● THE PROBLEM
Starting at the line that holds "The width and", quote every line through the end of the records, both boundary lines included. Omit the pictures.

═════ INPUT MATERIAL ═════

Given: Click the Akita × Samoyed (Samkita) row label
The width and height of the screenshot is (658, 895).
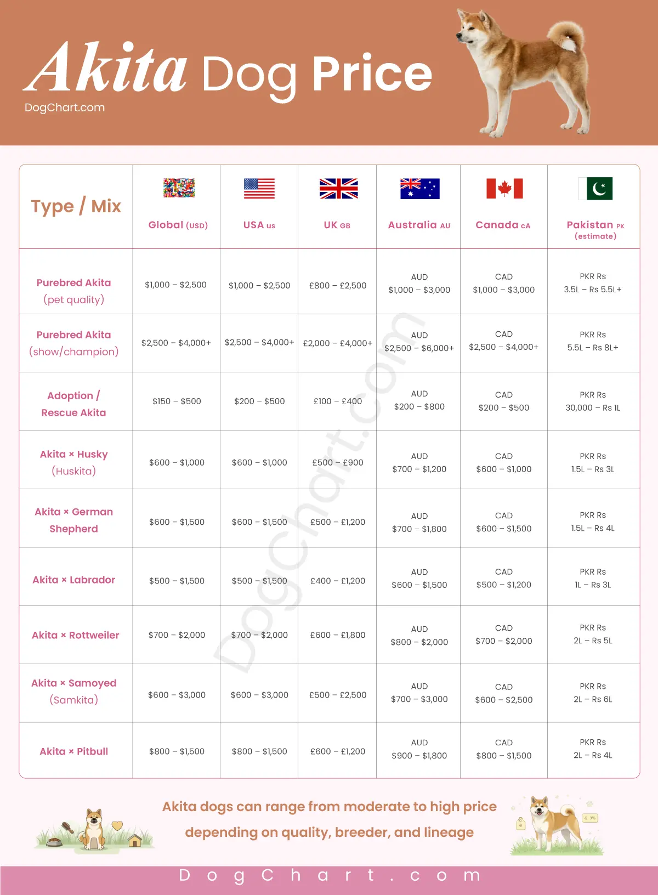Looking at the screenshot, I should pos(73,691).
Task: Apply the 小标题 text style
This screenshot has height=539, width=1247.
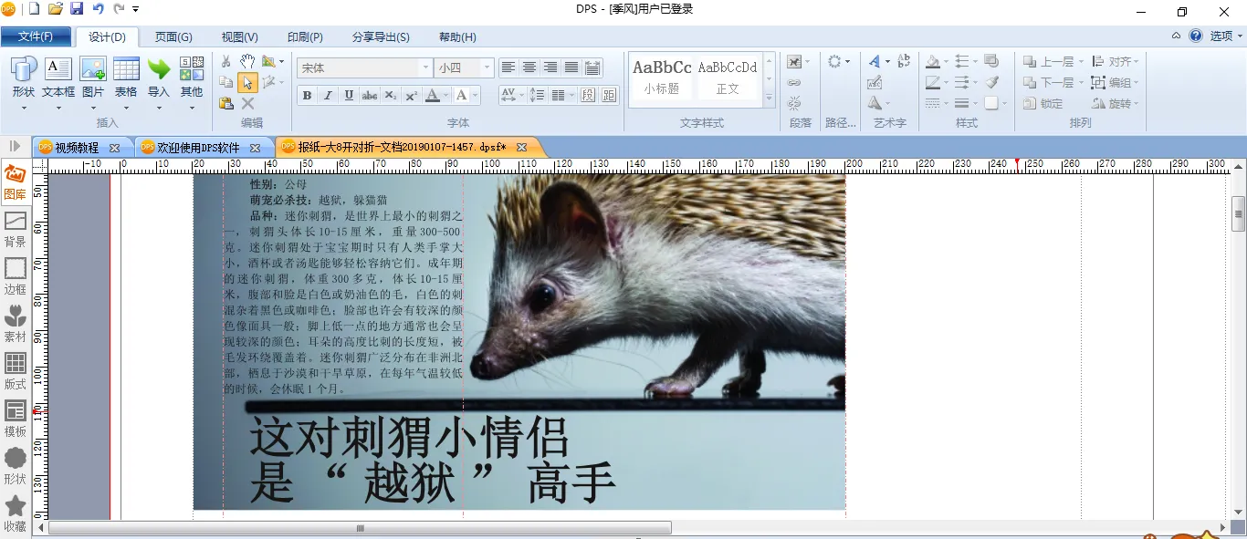Action: (x=662, y=78)
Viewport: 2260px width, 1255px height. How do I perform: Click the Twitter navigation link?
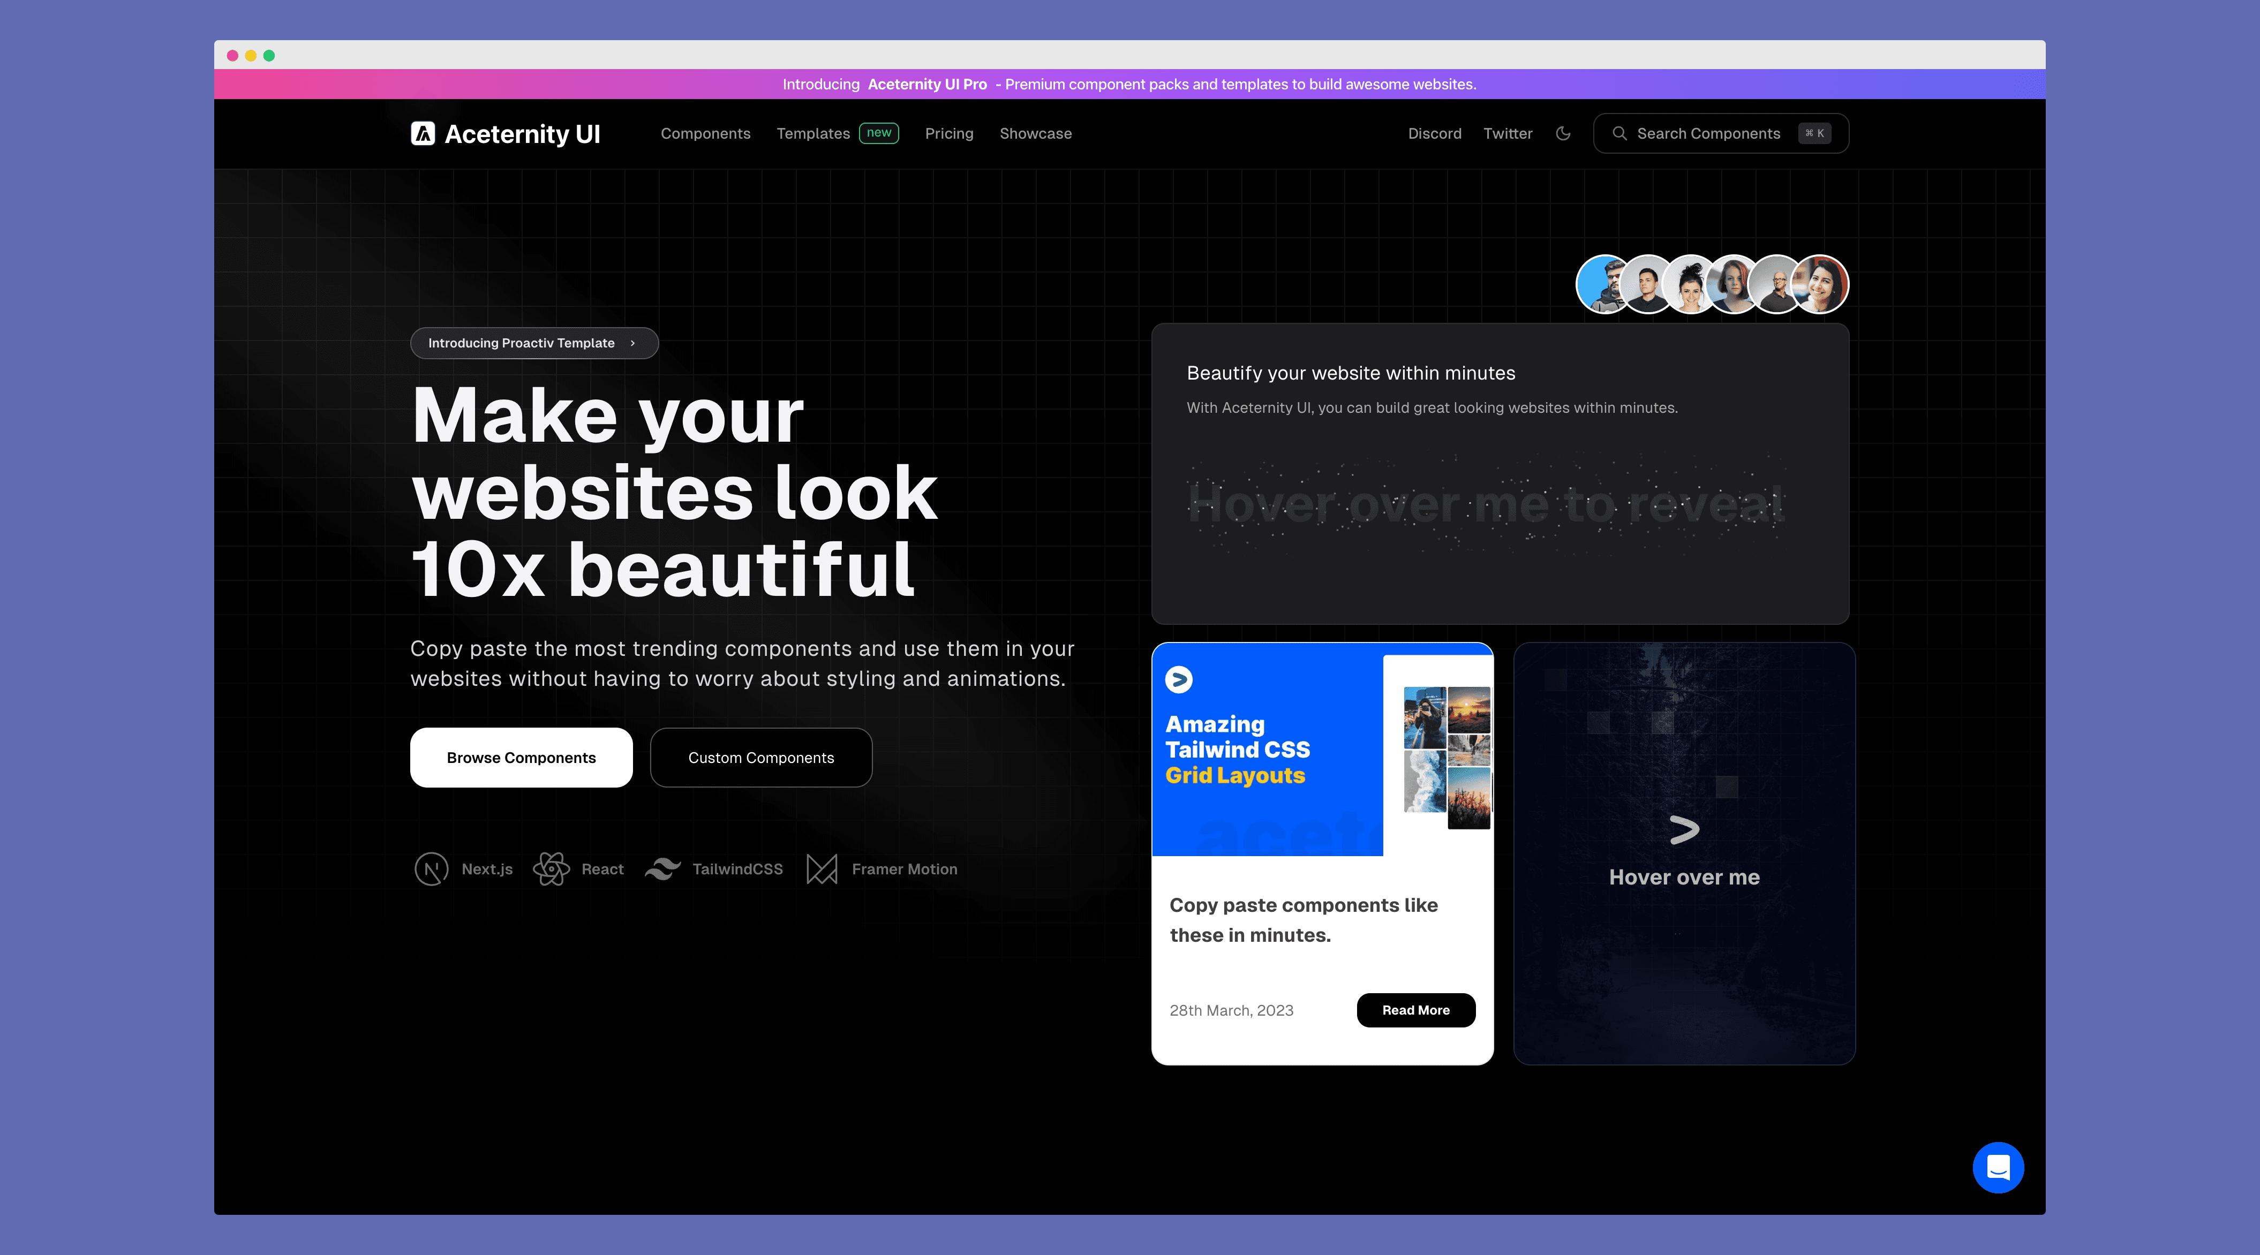point(1507,132)
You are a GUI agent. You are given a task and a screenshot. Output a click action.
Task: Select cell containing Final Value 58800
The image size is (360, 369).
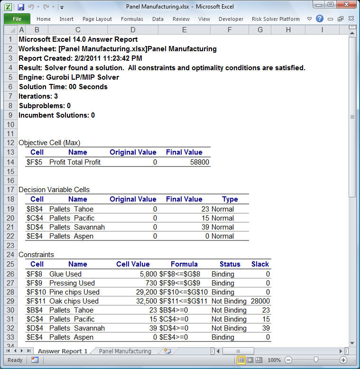point(184,162)

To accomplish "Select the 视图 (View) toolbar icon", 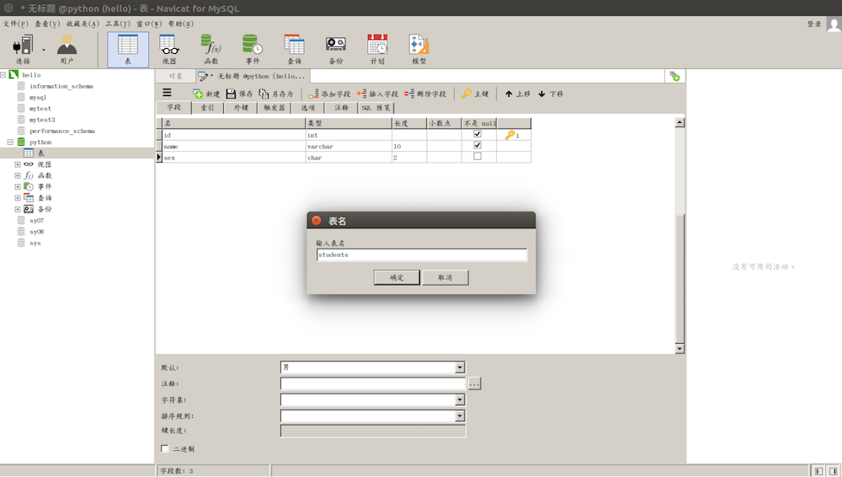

═════

● EXERCISE RESULT
The width and height of the screenshot is (658, 895).
Looking at the screenshot, I should pos(73,691).
Task: Apply the 小标题 text style
This screenshot has height=539, width=1247.
Action: (x=662, y=78)
Viewport: 2260px width, 1255px height. How do I perform: Click the Twitter navigation link?
point(1507,132)
You are a GUI agent. You are given a task and a screenshot. Output a click action.
Task: Select cell containing Final Value 58800
The image size is (360, 369).
point(184,162)

To accomplish "Select the 视图 (View) toolbar icon", 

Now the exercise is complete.